Bromme culture sites are found in the entire southern and southeastern Baltic, and are dated to the second half of Allerød and the early cold Dryas III period. The "classical" Brommian complex is typified by simple and fast, but uneconomical, flint processing using unipolar (single-platform) cores. A new development noticed in Lithuania introduced both massive and smaller "tanged Points". In Bromme culture this technology is proposed to be an innovation derived from tanged Havelte groups. As such, derivation of Bromme culture and even migration of its representatives from the territories of Denmark and northern Germany have been proposed, although other sources hold early Bromme not to be very well defined in (late Allerød) Northern Germany, where it groups with Federmesser.
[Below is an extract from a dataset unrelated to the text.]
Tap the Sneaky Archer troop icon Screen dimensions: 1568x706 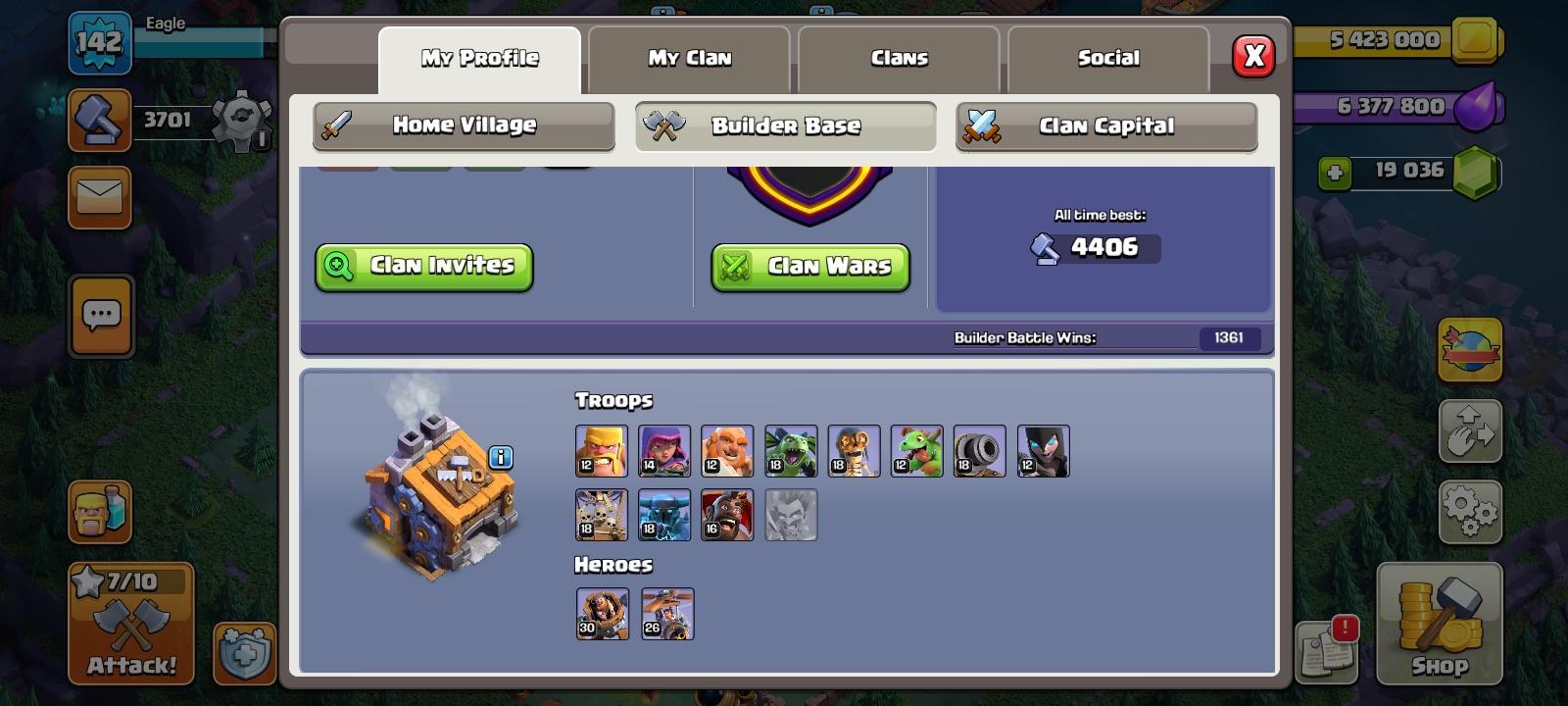(664, 451)
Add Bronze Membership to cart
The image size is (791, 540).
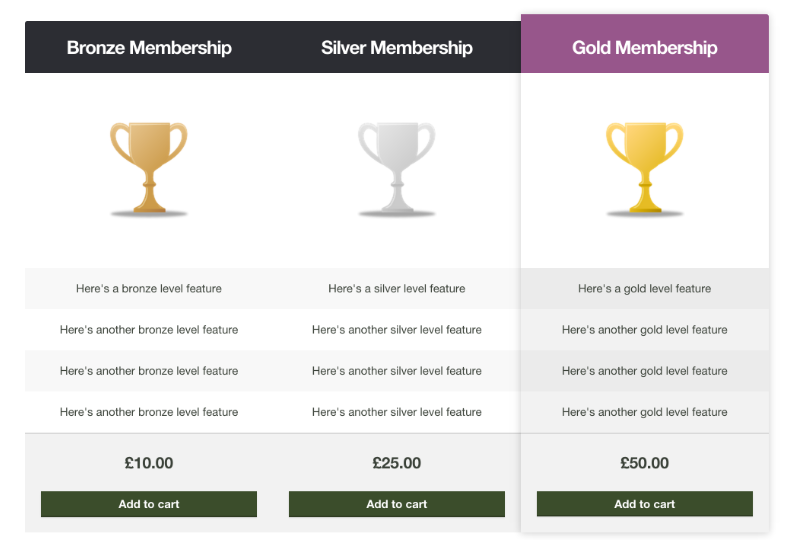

Ahrensburg culture is normally associated with the Younger Dryas glacialization and the Pre-boreal period. The traditional view of the Ahrensburg culture being a direct inheritor of the Bromme culture in the late Dryas period is contradicted by new information that the Ahrensburgian techno-complex probably already started before the Younger Dryas, strengthening proposals to a direct derivation from the Havelte stage of the Hamburg culture. Some recent finds, such as the Hintersee 24 site in southern Landkreis Vorpommern-Greifswald, would contribute to the argument of an early Ahrensburgian in northern Germany. Alternatively, flint artefacts of Bromme tanged-point groups is considered to prelude the techno-complex of the Ahrensburg culture and would point to the provenience of Ahrensburg from Bromme culture. As such, the Grensk culture in Bromme territory at the source of the Dnieper River was proposed to be the direct originator of Ahrensburgian culture. However, the exact typological chronology of this culture is still unclear. Though associated with the Bromme complex, Grensk culture has its roots more defined in the local Mammoth Hunters' culture.

Another possibility derives from the observation that on a regional scale, the Hamburgian culture is succeeded geographically as well as chronologically by the Federmesser culture, or Arch-Backed Piece Complex. The existence of a genuine Federmesser occupation in southern Scandinavia is highly controversial, and there is wide, though not unanimous, agreement that some Federmesser types constitute an integral part of the early Brommean artefact inventory. Still, Federmesser types are also often found in close association with Hamburgian assemblages (e.g. at Slotseng and Sølbjerg) and tentative, dating from northern Germany shows some degree of contemporaneity between the late Hamburgian Havelte sites and the Federmesser ones. Therefore, in southern Scandinavia the Federmesser may represent a brief transitory phase between the Hamburgian and the Brommean. This corresponds with the notion that "tanged point cultures" such as "Brommian" or "Bromme-Lyngby" appear to be based on the Magdalenian, during the Allerød and were closely associated with reindeer hunting.

==Stellmoor==

Stellmoor was a seasonal settlement inhabited primarily during October, and bones from 650 reindeer have been found there. The hunting tool was bow and arrow. From Stellmoor there are also well-preserved arrow shafts of pine intended for the culture's characteristic skaftunge arrowheads of flint. A number of intact reindeer skeletons, with arrowheads in the chest, has been found, and they were probably sacrifices to higher powers. At the settlements, archaeologists have found circles of stone, which probably were the foundations of hide teepees.

==Scandinavia, Hensbacka group==

The earliest reliable traces of habitation in the northern territories of Norway and western Sweden date to the transition period from the Younger Dryas to the Preboreal. More favourable living conditions, and past experience gained through seasonal rounds, prompted increased maritime resource exploitation in the northern territories. The Hensbacka group on the west coast of Sweden exemplifies the cultural fragmentation process that took place within the Continental Ahrensburgian. Instead of new immigrations at the beginning of the Mesolithic, the discovery of deposited bones and new dating indicate that there was no (significant) break in settlement continuity. New knowledge provides aspects for a further autochthonous development, with a rapid climatic change stimulating a swift cultural change.